Reproduce the entries starting at the line that contains "Click the Bahrain entry" and ending at the line that contains "Viewport: 371px width, 272px", leaving out the pictures. Scale every number in the answers, both the click coordinates and the screen dimensions, by 0.95, rounding to whole numbers with halves going up.

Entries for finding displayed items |
%%

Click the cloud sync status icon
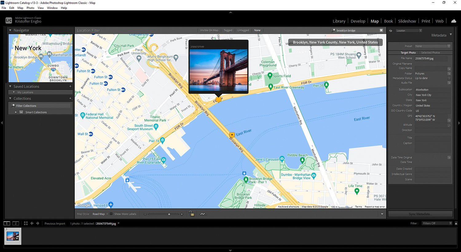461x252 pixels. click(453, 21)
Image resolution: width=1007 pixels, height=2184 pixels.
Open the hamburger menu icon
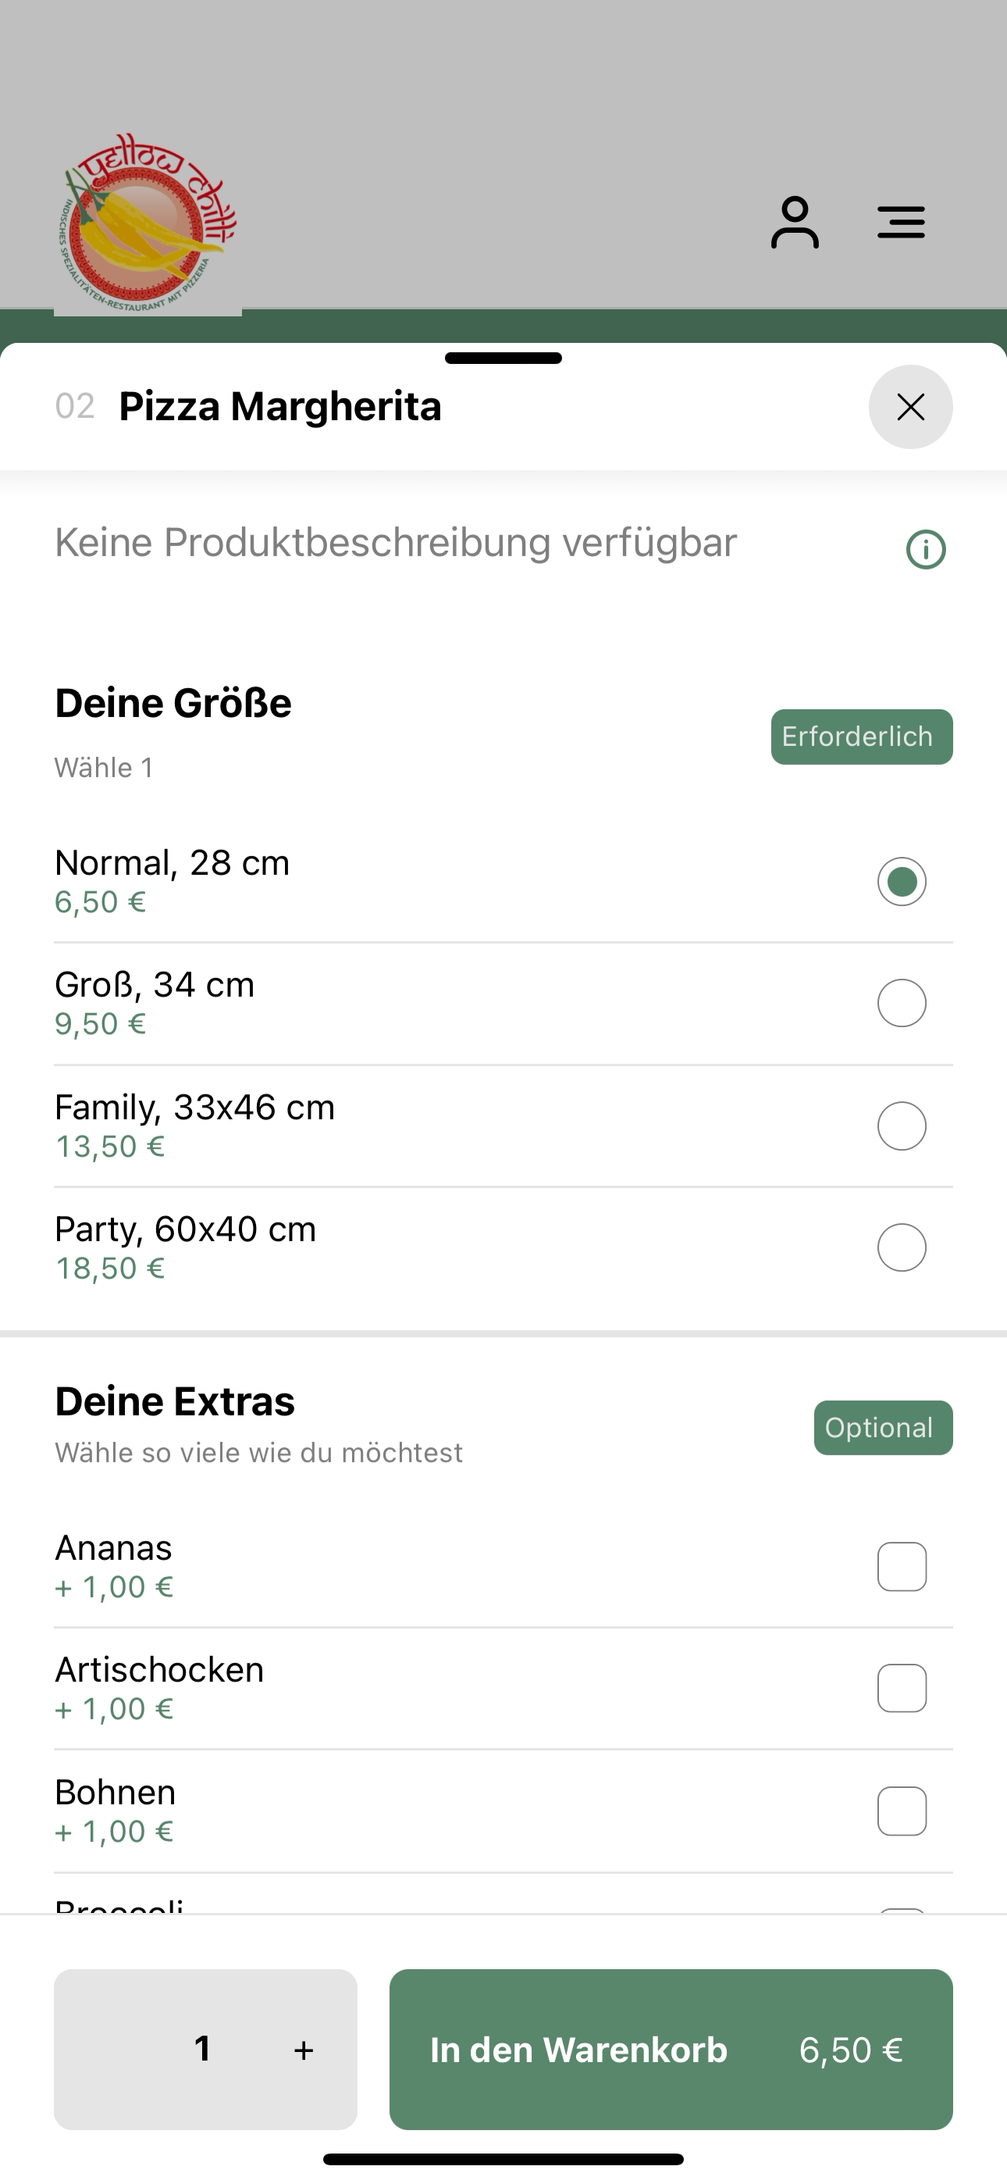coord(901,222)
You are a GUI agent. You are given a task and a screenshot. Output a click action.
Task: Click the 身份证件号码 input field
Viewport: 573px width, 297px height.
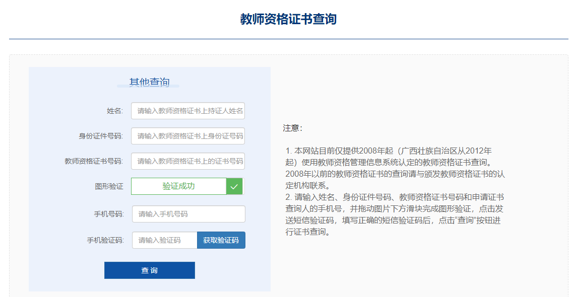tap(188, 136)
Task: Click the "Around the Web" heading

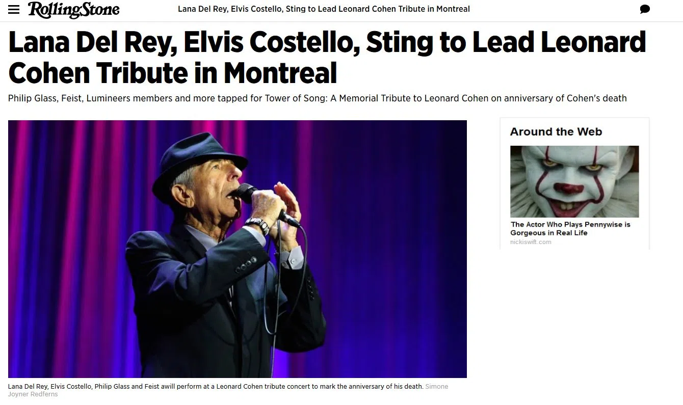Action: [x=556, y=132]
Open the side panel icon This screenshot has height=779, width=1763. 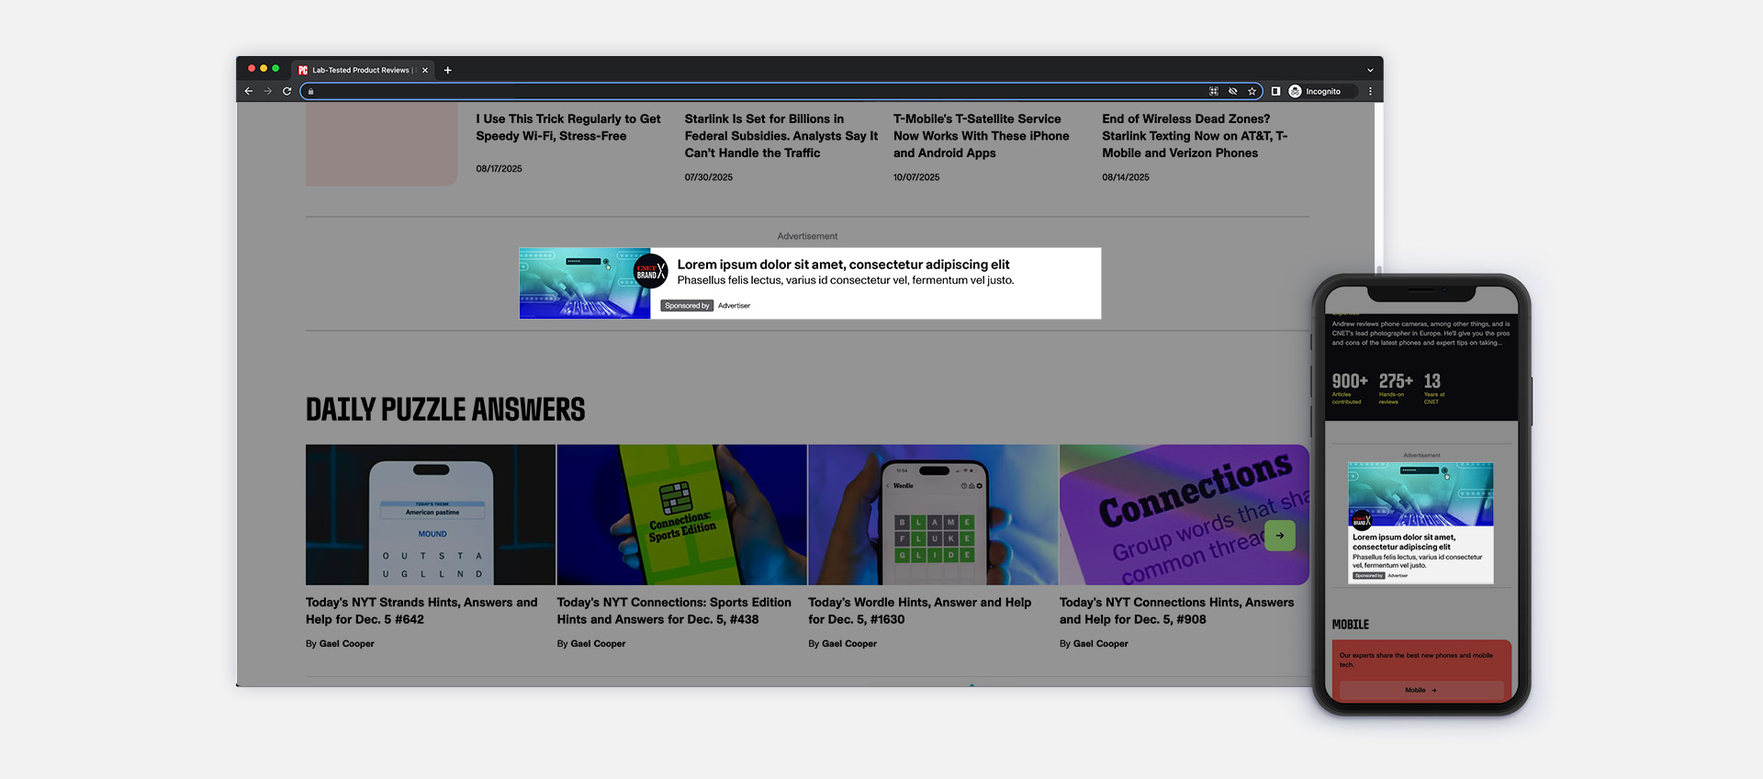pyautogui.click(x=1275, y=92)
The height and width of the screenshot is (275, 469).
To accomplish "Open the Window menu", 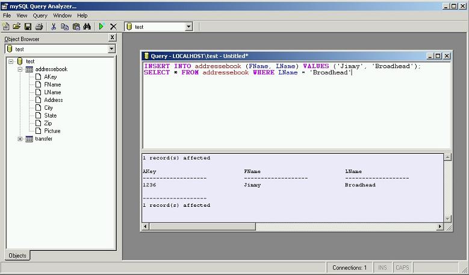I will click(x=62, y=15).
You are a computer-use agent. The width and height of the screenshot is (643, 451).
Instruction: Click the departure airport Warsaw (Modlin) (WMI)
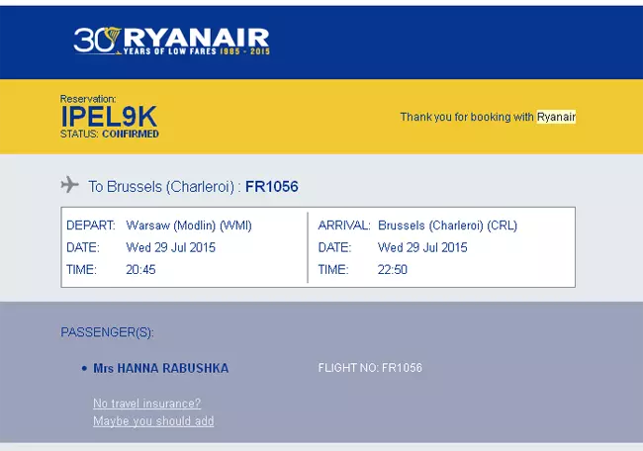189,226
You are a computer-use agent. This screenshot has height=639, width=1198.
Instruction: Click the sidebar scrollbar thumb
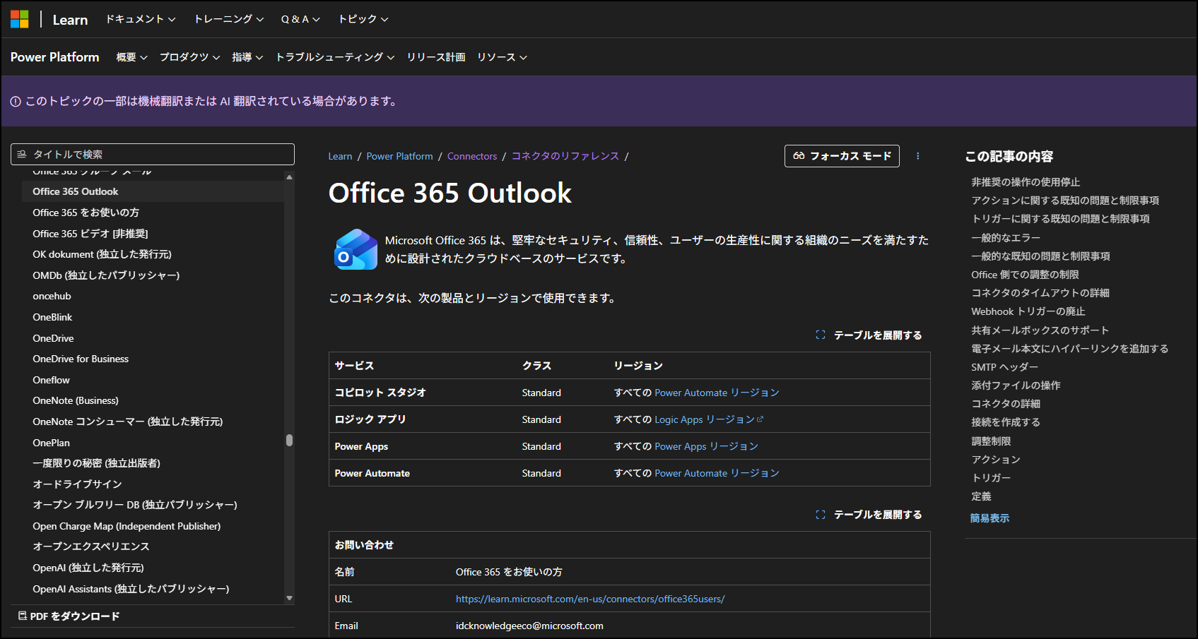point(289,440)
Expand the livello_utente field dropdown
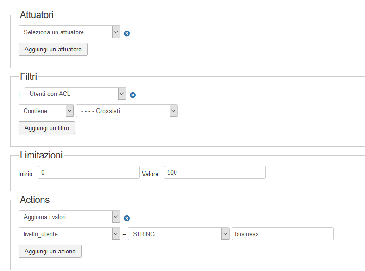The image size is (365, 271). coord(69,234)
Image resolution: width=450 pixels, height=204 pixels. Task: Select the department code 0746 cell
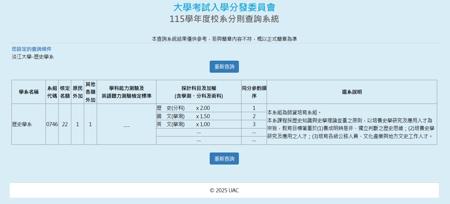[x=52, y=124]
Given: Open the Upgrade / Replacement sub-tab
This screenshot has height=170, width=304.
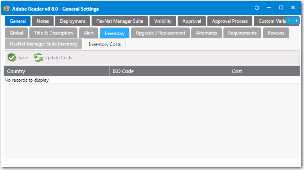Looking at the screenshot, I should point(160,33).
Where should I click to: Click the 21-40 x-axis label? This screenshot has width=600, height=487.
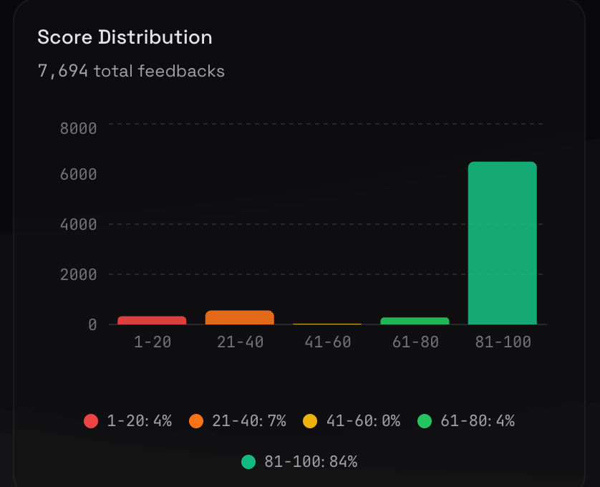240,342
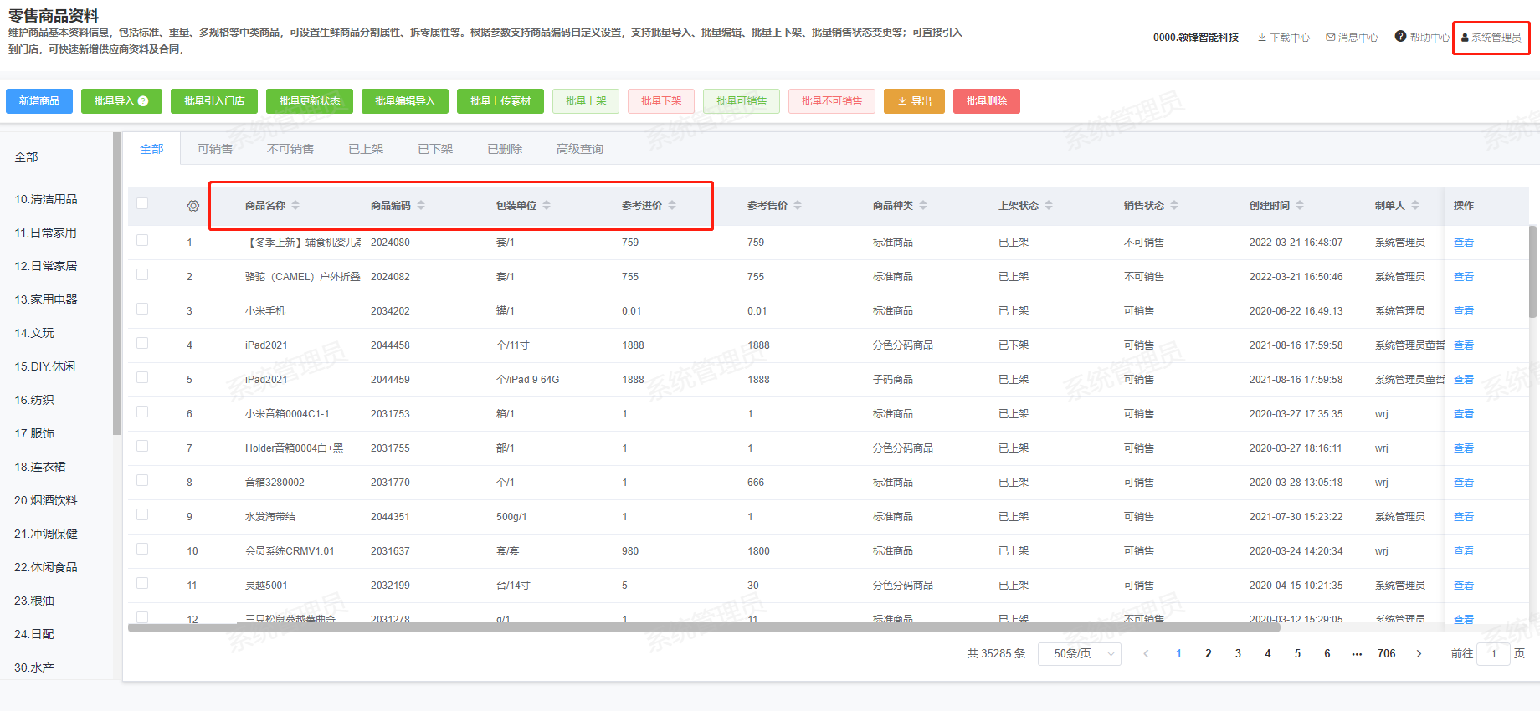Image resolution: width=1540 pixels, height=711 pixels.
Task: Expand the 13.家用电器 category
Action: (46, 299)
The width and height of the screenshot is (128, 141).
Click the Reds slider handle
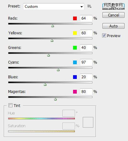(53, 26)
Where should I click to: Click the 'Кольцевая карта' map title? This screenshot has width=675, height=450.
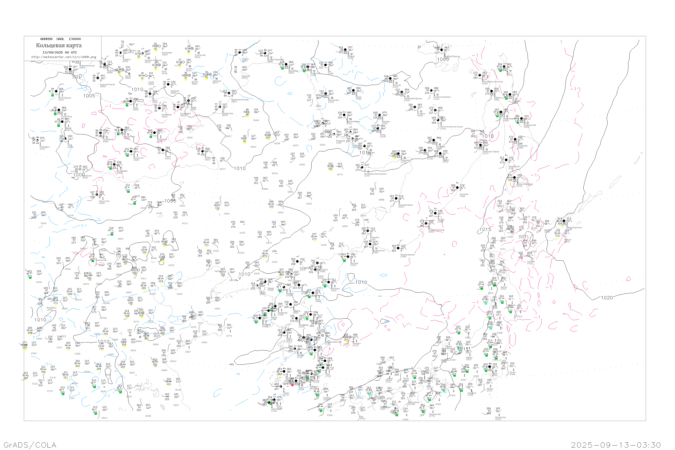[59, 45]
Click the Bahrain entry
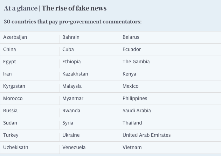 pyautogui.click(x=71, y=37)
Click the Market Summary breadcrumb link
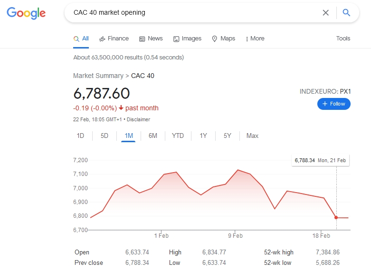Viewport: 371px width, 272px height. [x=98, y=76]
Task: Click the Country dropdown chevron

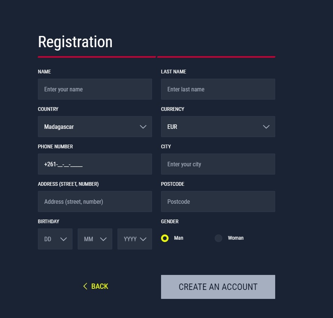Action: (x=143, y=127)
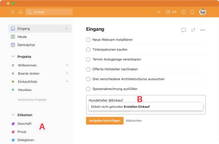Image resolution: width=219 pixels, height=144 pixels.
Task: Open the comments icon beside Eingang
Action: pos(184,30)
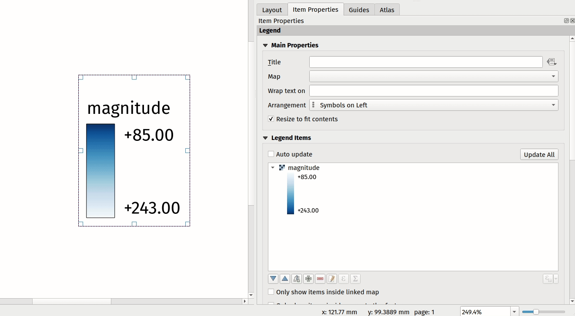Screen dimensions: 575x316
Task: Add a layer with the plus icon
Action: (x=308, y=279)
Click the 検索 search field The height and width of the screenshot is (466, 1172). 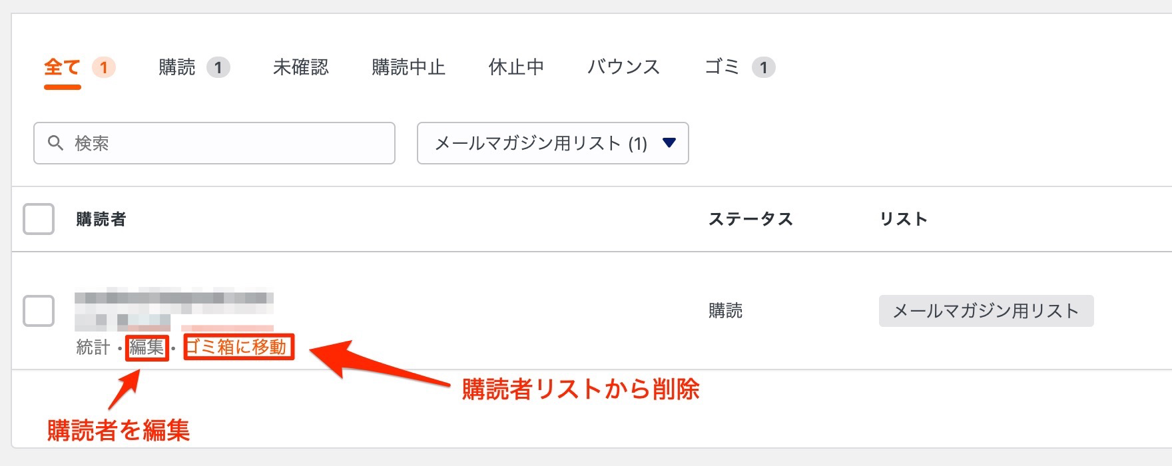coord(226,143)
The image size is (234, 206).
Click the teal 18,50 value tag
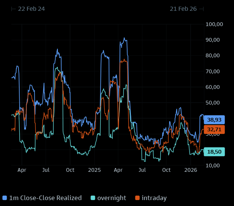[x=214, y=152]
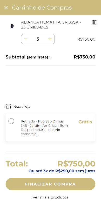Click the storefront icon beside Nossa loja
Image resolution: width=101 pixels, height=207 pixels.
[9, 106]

%%

Correct response |
Click the Bahrain entry
 pyautogui.click(x=67, y=35)
Click the Market Summary breadcrumb link
Viewport: 352px width, 258px height. [x=93, y=72]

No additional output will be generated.